The NBM-100 uses a finger-based sensor shaped as a ring, located at the finger's base. Red/near-infrared occlusion spectroscopy detects and analyzes BG and hemoglobin concentrations. The NBM-100 utilizes an enhanced optical signal resulting from a temporary over-systolic occlusion, produced by a finger-based pneumatic cuff. The resulting changes in the optical signal create the sensitivity needed for measuring the glucose concentrations non-invasively.
A study was conducted on six patients (three female, three male, ages 44–88 years) in the ICU of Rabin Medical Center upon receipt of informed consent. The probe of the NBM-100 was placed on the patients' thumb, where it performed NI continuous measurements for up to 24 hours, with readings every 10–15 min. The results obtained from the NBM-100 device were compared with arterial blood samples taken through an arterial line every 30–60 min and analyzed with a blood gas machine (ABL 700; Radiometer, Copenhagen, Denmark).

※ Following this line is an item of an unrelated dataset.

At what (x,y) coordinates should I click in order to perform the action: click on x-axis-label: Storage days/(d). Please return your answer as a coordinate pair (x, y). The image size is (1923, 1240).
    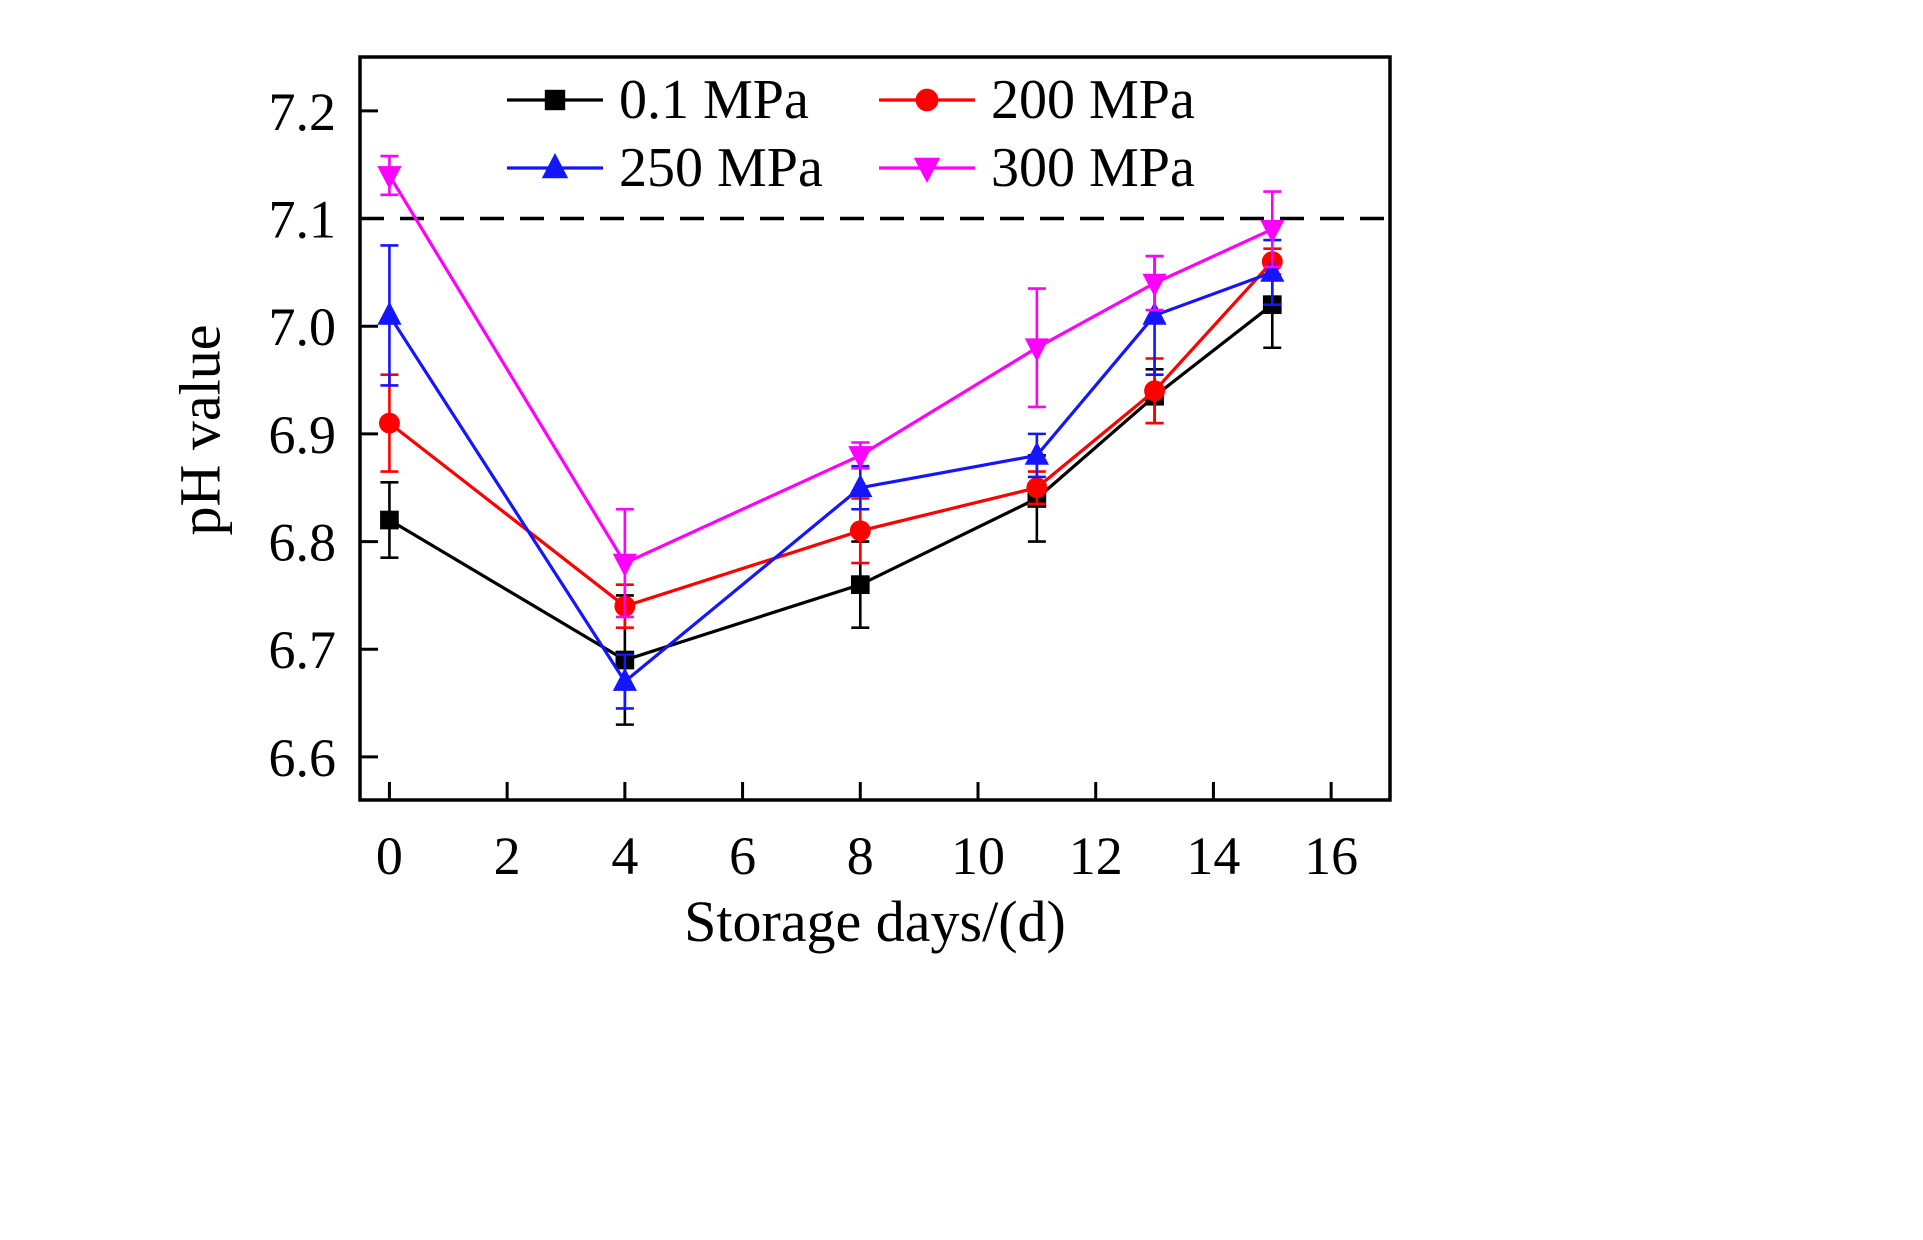
    Looking at the image, I should click on (875, 922).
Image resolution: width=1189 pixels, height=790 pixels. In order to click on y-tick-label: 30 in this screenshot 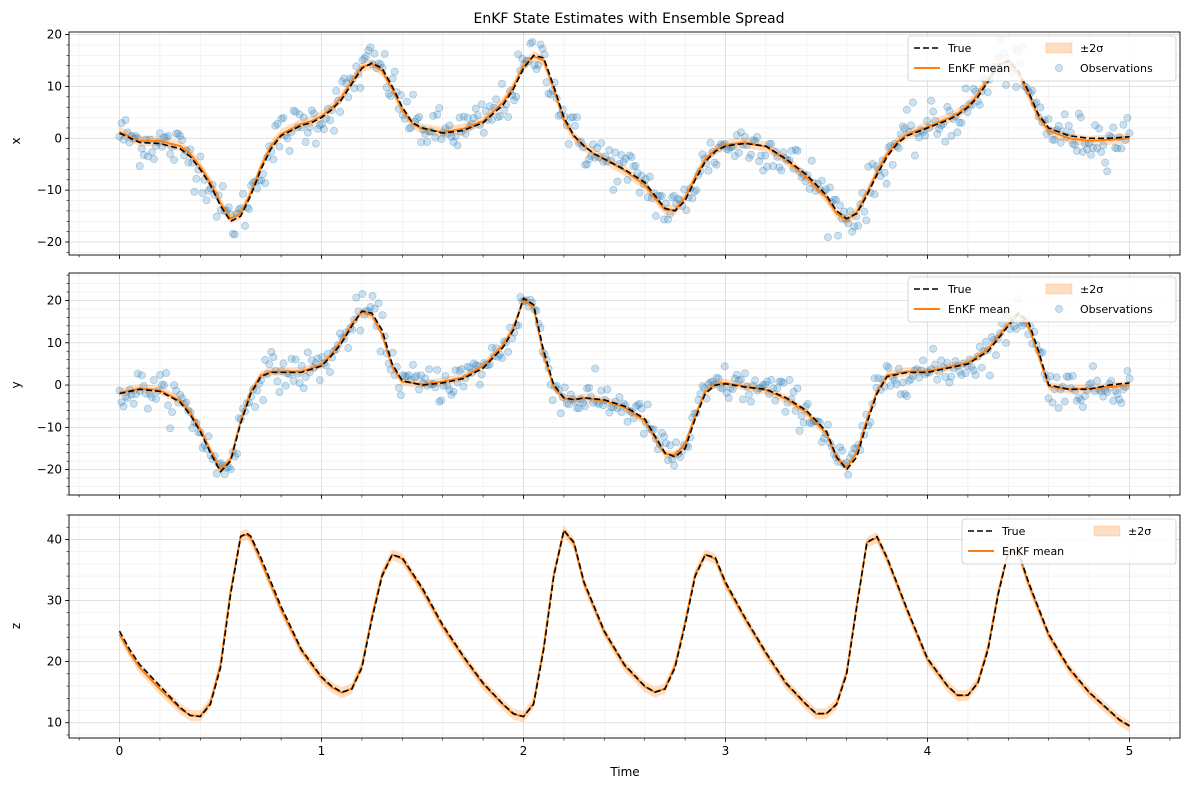, I will do `click(54, 601)`.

A prospective analysis based on a uniform model with personal parametric adjustments was performed on the NBM-100 readings, for a total of 80 data points. The calibration phase lasted 1.5–2.5 hours. The reference BG range was 64–247 mg/dl. The resulting median relative absolute error was 11.5%, and the median absolute error was 18 mg/dl. A Clarke error grid analysis showed that 100% of the measurements fell within zones A (79%) and B (21%). In all these clinical settings there was good patient compliance and no adverse effects were identified. One of the trials did not meet a self-consistency criterion for the calibration, and was excluded.
This study indicates the potential use of the non-invasive NBM-100 as a device for continual, accurate, safe, and easy-to-use BG evaluation for ICU. Consequently, it will improve patient care and survival, as well as reducing staff workload. It has the promise for trend analysis, hypoglycemia detection and closed-loop systems enabling automatic glycemic control.